Infected microenvironment responsive nanoprodrug for the specific therapeutics of Helicobacter pylori clearance.

Helicobacter pylori (H. pylori) is considered as the major pathogenic factor related to multiple digestive diseases. However, the efficacy of first-line treatment containing antibiotics gradually declined. It is urgent to develop treatment with antibiotic reduction/abandonment to combat H. pylori.
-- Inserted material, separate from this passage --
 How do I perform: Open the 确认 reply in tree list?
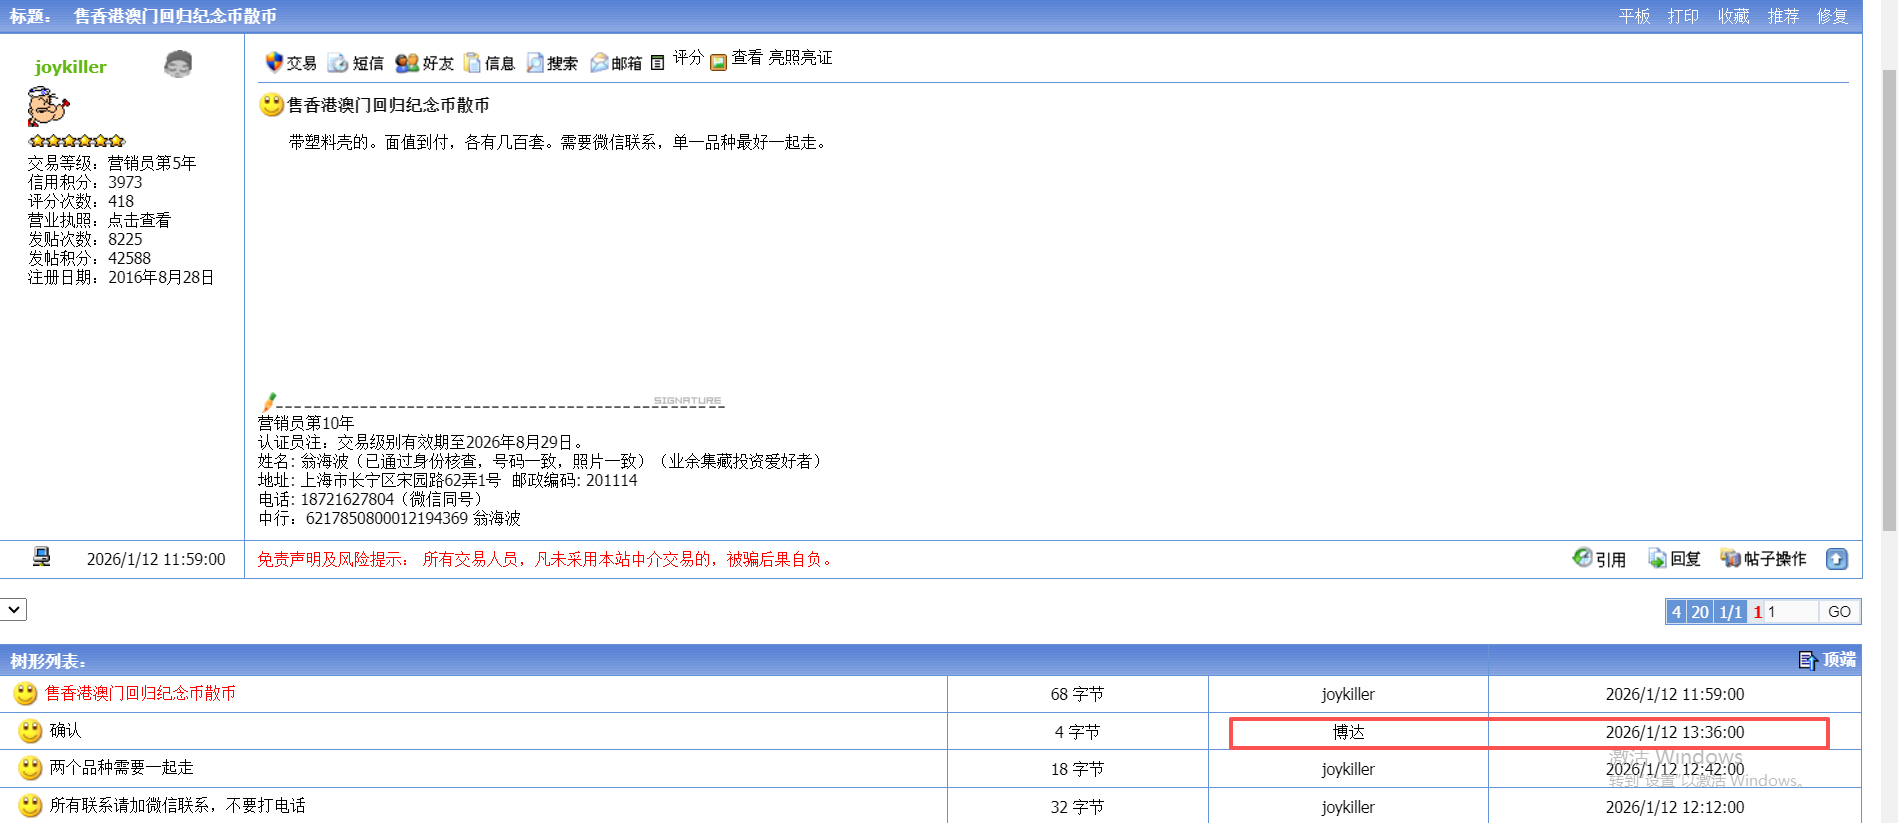[65, 731]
Based on our previous discovery that Cu(DTC) exhibited stronger bactericidal effect than that of disulfiram or diethyldithiocarbamate (DTC), we constructed an antibiotic-free therapeutic strategy composed of DTC prodrug, Cu and shikonin (SK) to eliminate H. pylori. DTC was firstly modified with nitroaromatic moiety to acquire DTC prodrug (NTR-DTC), which was further encapsulated into Cu-SK@DOPA to construct nanoprodrug Cu-SK@NTR-DTC to achieve the triple masking of DTC, Cu and SK for the specificity therapeutics. Cu-SK@NTR-DTC could penetrate mucus layer and mainly detain in the bacteria infection area. In the presence of H. pylori, DTC was released from NTR-DTC to recover activity of copper chelation, and competitively bound Cu from Cu-SK to form Cu(DTC). The released SK possessed the bactericidal sensitization effect on Cu(DTC). The H. pylori-activable dissociation of Cu-SK@NTR-DTC, and the local release of Cu(DTC) and SK seriously destructed the bacterial membranes integrity and induce H. pylori death, which provided a feasible strategy to address the clinical limitations of H. pylori clearance.